Exact repetition is required: output every record in full.
##### Records for the exercise
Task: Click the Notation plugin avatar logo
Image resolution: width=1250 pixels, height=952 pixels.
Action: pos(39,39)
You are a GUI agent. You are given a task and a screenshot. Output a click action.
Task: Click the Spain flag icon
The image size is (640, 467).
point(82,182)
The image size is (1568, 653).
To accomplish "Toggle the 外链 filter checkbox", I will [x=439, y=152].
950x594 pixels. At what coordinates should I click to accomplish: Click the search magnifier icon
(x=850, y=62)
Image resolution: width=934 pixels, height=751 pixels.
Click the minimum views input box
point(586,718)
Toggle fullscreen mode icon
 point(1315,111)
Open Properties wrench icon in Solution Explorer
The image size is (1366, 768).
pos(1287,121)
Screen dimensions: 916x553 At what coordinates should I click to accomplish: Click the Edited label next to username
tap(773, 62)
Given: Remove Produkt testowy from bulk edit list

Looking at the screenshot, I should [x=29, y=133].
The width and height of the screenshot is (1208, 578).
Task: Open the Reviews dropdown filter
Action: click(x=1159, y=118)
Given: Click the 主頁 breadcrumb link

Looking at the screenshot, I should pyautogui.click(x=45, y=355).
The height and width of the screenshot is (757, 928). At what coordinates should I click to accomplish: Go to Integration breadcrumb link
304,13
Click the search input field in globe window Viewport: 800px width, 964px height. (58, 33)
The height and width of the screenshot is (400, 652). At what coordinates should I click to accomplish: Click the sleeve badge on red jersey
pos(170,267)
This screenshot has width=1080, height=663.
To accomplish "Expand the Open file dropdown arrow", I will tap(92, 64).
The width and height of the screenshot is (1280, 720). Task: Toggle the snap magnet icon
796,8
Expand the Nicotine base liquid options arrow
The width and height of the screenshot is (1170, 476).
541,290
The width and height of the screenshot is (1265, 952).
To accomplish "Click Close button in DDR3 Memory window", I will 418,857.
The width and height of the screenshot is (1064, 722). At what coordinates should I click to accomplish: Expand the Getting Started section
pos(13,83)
##########
_Solution to the exercise_
Task: Click the Notation plugin avatar logo
Image resolution: width=1250 pixels, height=952 pixels.
Action: pos(39,39)
You are a GUI agent. You are given a task and a screenshot. Output a click action.
Task: Click the Spain flag icon
The image size is (640, 467).
point(82,182)
The image size is (1568, 653).
To accomplish "Toggle the 外链 filter checkbox", I will [x=439, y=152].
950x594 pixels. At what coordinates should I click to accomplish: Click the search magnifier icon
(x=850, y=62)
Image resolution: width=934 pixels, height=751 pixels.
Click the minimum views input box
point(586,718)
Toggle fullscreen mode icon
 point(1315,111)
Open Properties wrench icon in Solution Explorer
The image size is (1366, 768).
pos(1287,121)
Screen dimensions: 916x553 At what coordinates should I click to accomplish: Click the Edited label next to username
tap(773, 62)
Given: Remove Produkt testowy from bulk edit list

Looking at the screenshot, I should [x=29, y=133].
The width and height of the screenshot is (1208, 578).
Task: Open the Reviews dropdown filter
Action: click(x=1159, y=118)
Given: Click the 主頁 breadcrumb link

Looking at the screenshot, I should pyautogui.click(x=45, y=355).
The height and width of the screenshot is (757, 928). At what coordinates should I click to accomplish: Go to Integration breadcrumb link
304,13
Click the search input field in globe window Viewport: 800px width, 964px height. (58, 33)
The height and width of the screenshot is (400, 652). At what coordinates should I click to accomplish: Click the sleeve badge on red jersey
pos(170,267)
This screenshot has width=1080, height=663.
To accomplish "Expand the Open file dropdown arrow", I will tap(92, 64).
The width and height of the screenshot is (1280, 720). Task: Toggle the snap magnet icon
796,8
Expand the Nicotine base liquid options arrow
The width and height of the screenshot is (1170, 476).
541,290
The width and height of the screenshot is (1265, 952).
To accomplish "Click Close button in DDR3 Memory window", I will 418,857.
The width and height of the screenshot is (1064, 722). At what coordinates should I click to accomplish: Expand the Getting Started section
pos(13,83)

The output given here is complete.